::: EXTRACTED DATA
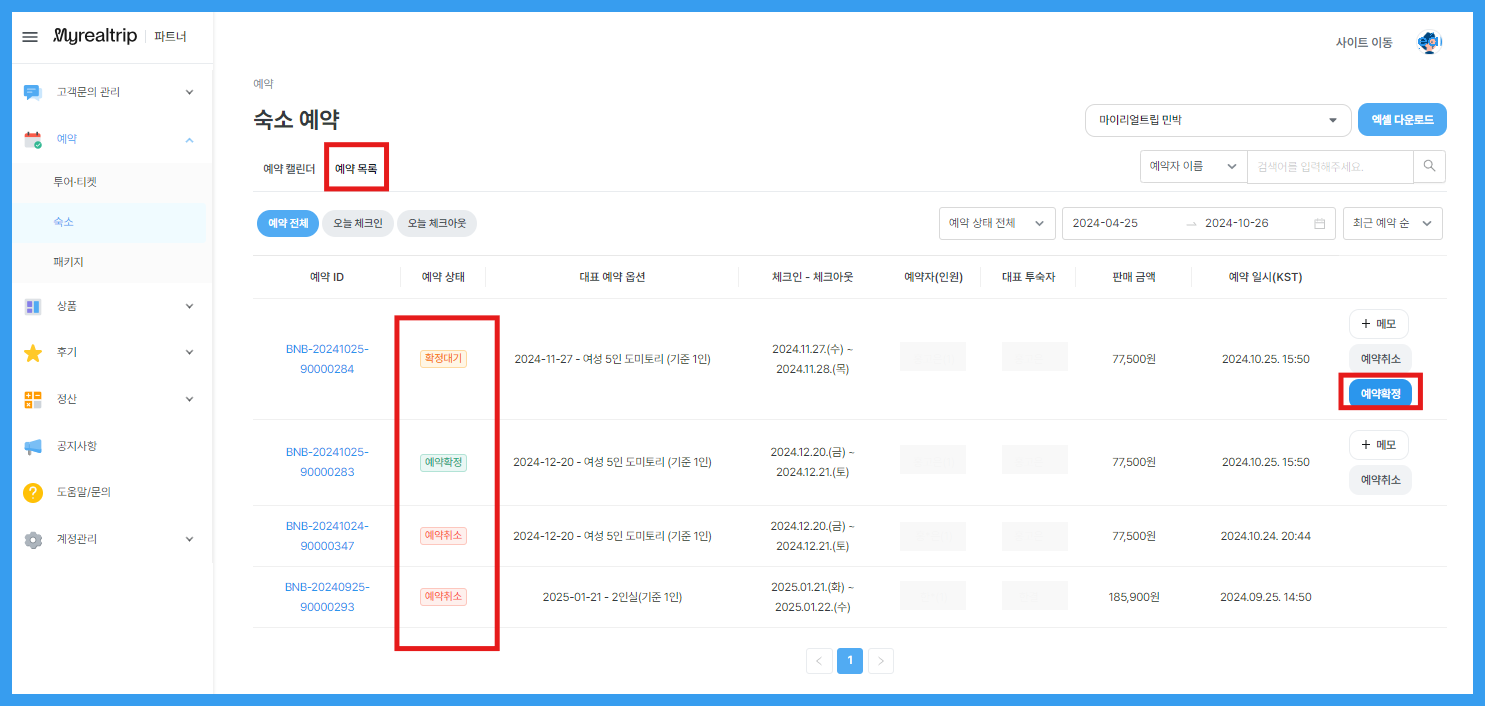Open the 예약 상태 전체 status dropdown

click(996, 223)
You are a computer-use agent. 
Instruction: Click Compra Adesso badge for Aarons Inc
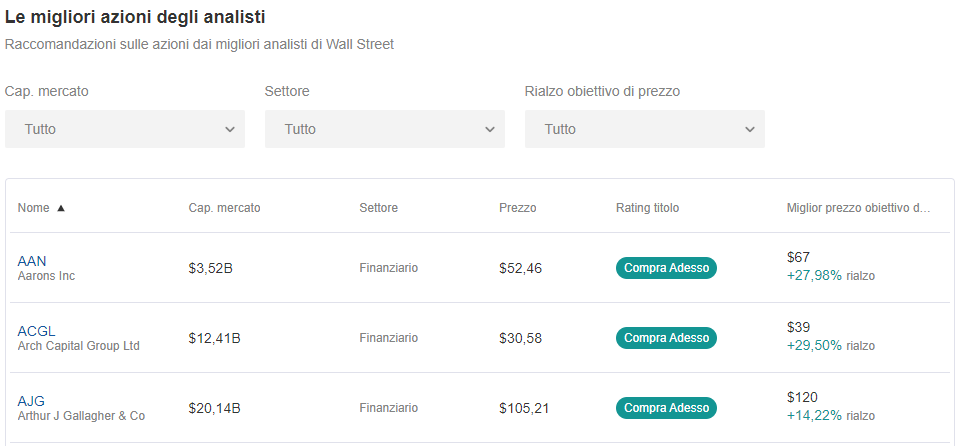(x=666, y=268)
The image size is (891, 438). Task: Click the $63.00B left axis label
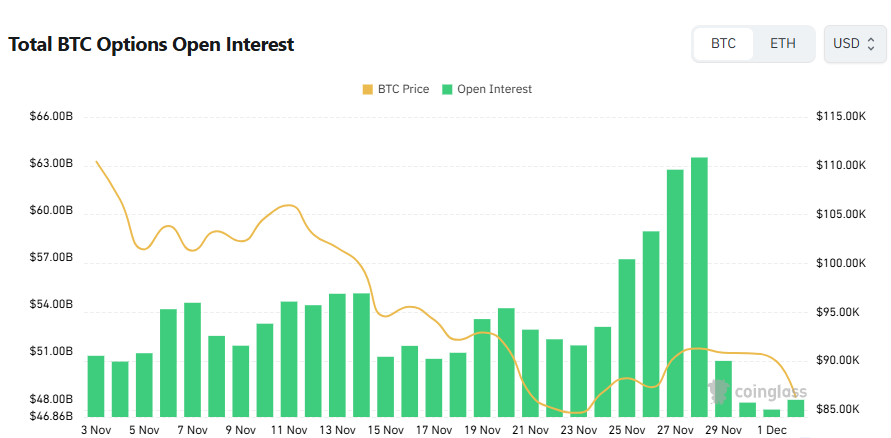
::::::
▶ WHAT YOU NEED TO DO
Output a verbatim copy of the lines from the line containing "Instruction: Click Compra" through the end of the data, both included, without any images.

▶ RESPONSE
Instruction: Click Compra Adesso badge for Aarons Inc
(x=666, y=268)
The image size is (891, 438). Task: Click the $63.00B left axis label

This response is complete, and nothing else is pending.